-------- Page excerpt
At one point the German pharmaceutical giant’s shares fell by as much as 14 percent.

Dewayne Johnson (C) hugs one of his attorneys, next to lawyer and member of his legal team Robert F Kennedy Jr (R), after the verdict was read in the case against Monsanto at the Superior Court Of California in San Francisco, California, on August 10, 2018.

Shares in Bayer took a nosedive on Monday — just days after newly-acquired Monsanto was ordered to pay $289 million in damages to a man who alleged that the company’s glyphosate-based herbicides, including the widely used weedkiller Roundup, caused his cancer.

At one point the German pharmaceutical giant’s shares fell by as much as 14 percent, Reuters reported, marking a loss in value of roughly $14 billion.

It capped off the US trading day as one of the “biggest losers,” ending at a 10-percent loss.

Friday was also a losing day for Monsanto, which Bayer AG controversially acquired for $62.5 billion in June. In a landmark trial, a San Francisco jury unanimously found that the company failed to warn school groundskeeper Dewayne Johnson, who’s suffering from non-Hodgkin’s lymphoma, and other consumers of the cancer risks from its weed killers, and said the company acted “with malice or oppression.”

The International Agency for Research on Cancer (IARC) — a branch of the World Health Organization (WHO) — classified glyphosate as a probable human carcinogen, but Monsanto says its Roundup is safe, and that it plans on appealing.
----------------
-------- Given information
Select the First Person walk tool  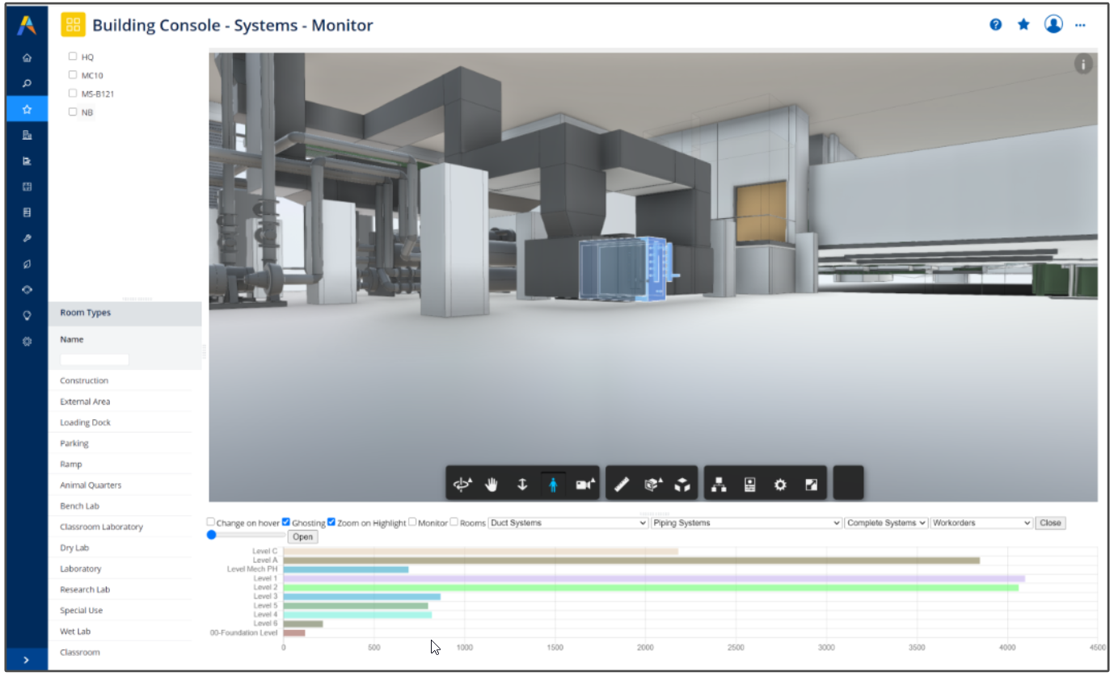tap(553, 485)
----------------
-------- Given information
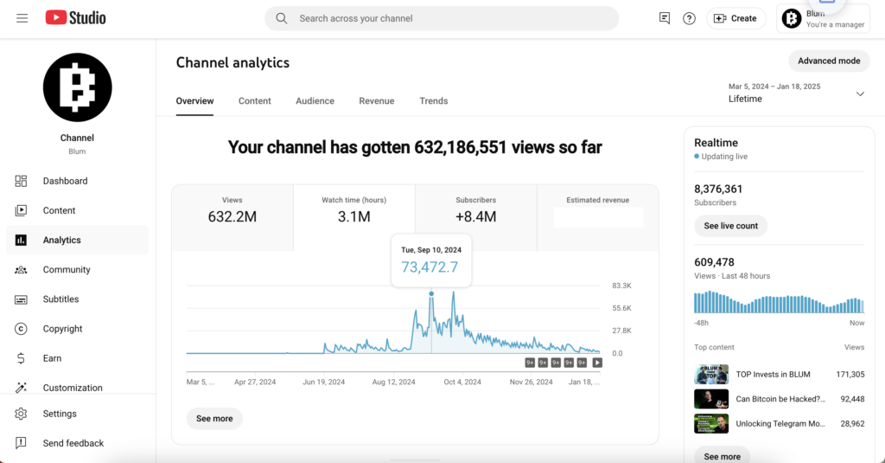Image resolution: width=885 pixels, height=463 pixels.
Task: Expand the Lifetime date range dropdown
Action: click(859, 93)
----------------
-------- Given information
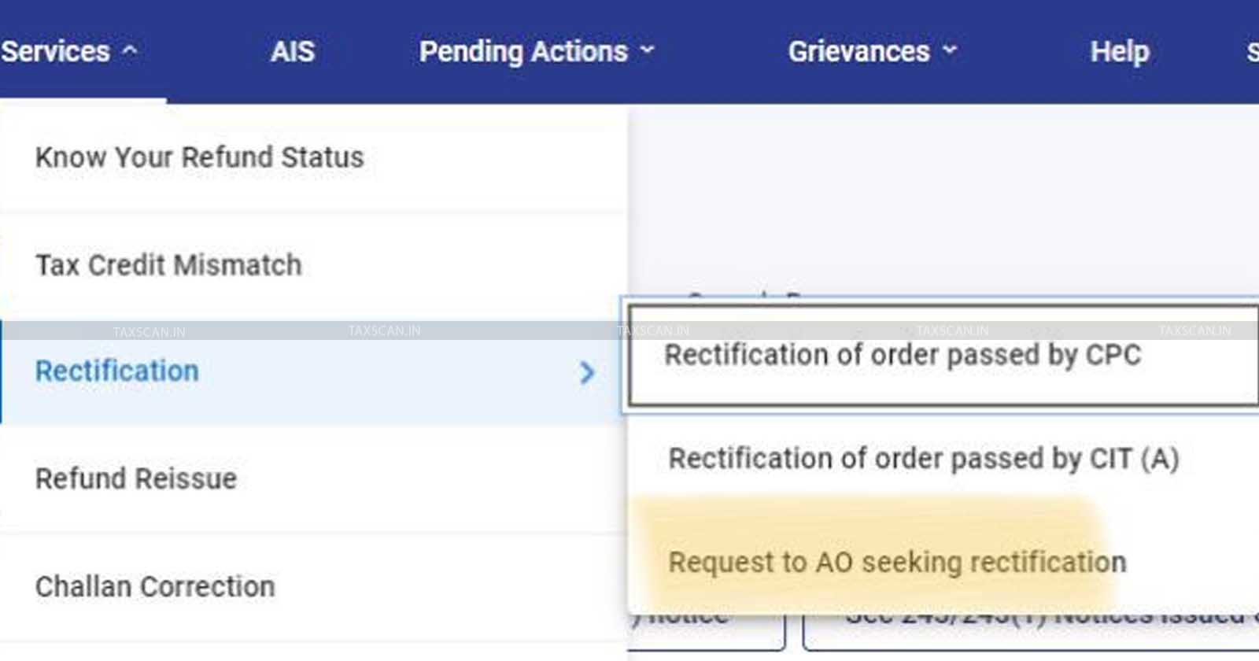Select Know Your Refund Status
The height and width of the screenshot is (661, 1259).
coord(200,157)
----------------
Extract the entire text about Bayer's share drop after the Monsanto verdict, word for word.

• _Output below_
At one point the German pharmaceutical giant’s shares fell by as much as 14 percent.

Dewayne Johnson (C) hugs one of his attorneys, next to lawyer and member of his legal team Robert F Kennedy Jr (R), after the verdict was read in the case against Monsanto at the Superior Court Of California in San Francisco, California, on August 10, 2018.

Shares in Bayer took a nosedive on Monday — just days after newly-acquired Monsanto was ordered to pay $289 million in damages to a man who alleged that the company’s glyphosate-based herbicides, including the widely used weedkiller Roundup, caused his cancer.

At one point the German pharmaceutical giant’s shares fell by as much as 14 percent, Reuters reported, marking a loss in value of roughly $14 billion.

It capped off the US trading day as one of the “biggest losers,” ending at a 10-percent loss.

Friday was also a losing day for Monsanto, which Bayer AG controversially acquired for $62.5 billion in June. In a landmark trial, a San Francisco jury unanimously found that the company failed to warn school groundskeeper Dewayne Johnson, who’s suffering from non-Hodgkin’s lymphoma, and other consumers of the cancer risks from its weed killers, and said the company acted “with malice or oppression.”

The International Agency for Research on Cancer (IARC) — a branch of the World Health Organization (WHO) — classified glyphosate as a probable human carcinogen, but Monsanto says its Roundup is safe, and that it plans on appealing.